Tuesday, May 10, 2016

[GameDev/WoW] Player Feedback: Forums versus Metrics

Recently, Watcher AKA Ion Hazzikostas--a designer on World of Warcraft--crafted an illuminating forum post about the pitfalls of manual player feedback from an extremely diverse player base.

An excerpt:
Almost every facet of WoW is an activity that caters to a minority of the playerbase ... [WoW] is not a narrow game, but rather one that can be enjoyed in numerous different ways, by people with hugely diverse playstyles ... We are [listening] - just to many, many different voices. And it may be that a given change, feature, or reward is simply aimed at a different portion of the playerbase. Or we could be wrong and we haven't realized it yet.
World of Warcraft is a huge game. Some folks focus entirely on PvP; others, raiding; still others, pet battling. Collecting mounts, transmog, small group content, questing and leveling, and more. Many of these activities can cause friction when game design conflicts arise between them. It also means that there are a lot of voices clamoring to be heard, and many of those voices conflict with each other, not to mention the oft-alluded silent majority.

An excellent discussion on Twitter suggested metrics or polling being a better barometer of player activity and thoughts, and in some ways it is. In others, nothing beats having someone tell you what they're thinking.


Let's talk about metrics for a moment. Metrics, or analytics, are an impartial way to gather data about your program's usage in the wild--in this case, the program is a game. It's impartial because the programmers put in the metrics to report into the code so there's no self-reporting biasing going on that forum posts suffer from.

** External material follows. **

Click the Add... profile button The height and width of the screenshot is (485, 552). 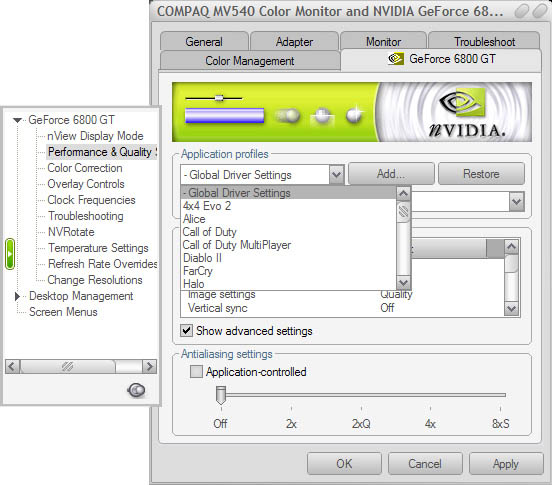391,174
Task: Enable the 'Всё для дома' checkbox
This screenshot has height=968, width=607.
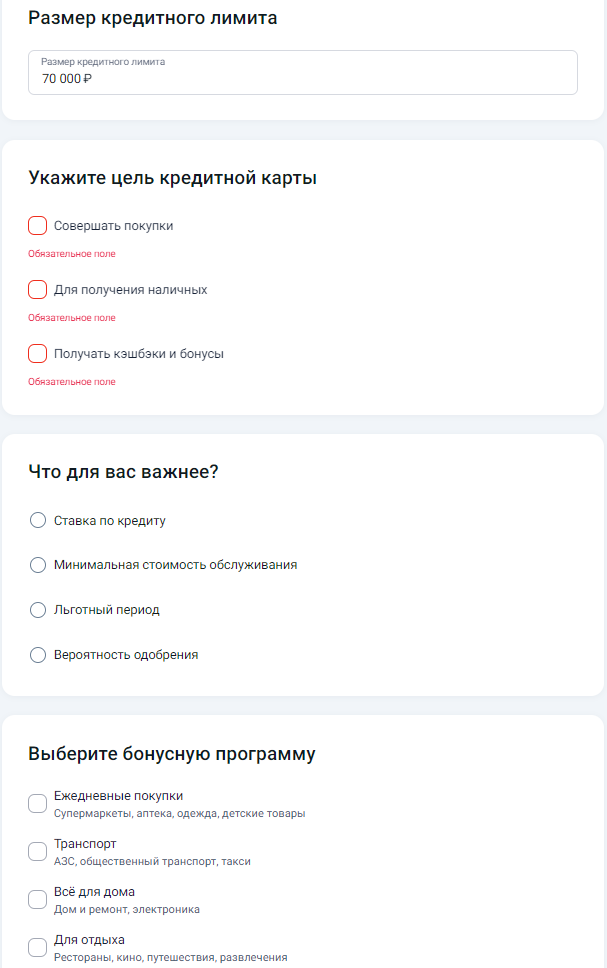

Many commercial programs collect metrics, video games especially. Analytics and metrics are a huge business, with many 3rd party platforms that game devs can buy into and integrate into their game. The basics that most games are probably gathering are:
  • DAU/MAU (Daily Active Users, Monthly Active Users)
  • Sessions
  • Retention (%age of users who open your game at least once in 1, 3, 7, 30 days)
  • Conversion (%age of users who make in-app purchases)
  • Churn (player loss over time)
  • Source, Sink, Flow (in-game currency tracking, ie: how much gold are you making, spending?)
  • Start, Fail, Complete (tracking task starts/success/failures)
MAU is something folks who're reading the recent Activision-Blizzard financial report will be familiar with: how many unique users a month logged in/played your game. For a game like WoW, with Battle.NET accounts, it's as simple as querying their database for the number of players who've logged on the game in the past month. For others, it becomes a little more of a guessing game based on identifiers like IP Addresses or a device ID run through an anonymizing hash algorithm. Clearly the latter is not perfect: it's possible to have collisions, IPs get reassigned, device IDs may change if enough of the hardware changes on a PC, and so on. But it provides a more than statistically significant guess.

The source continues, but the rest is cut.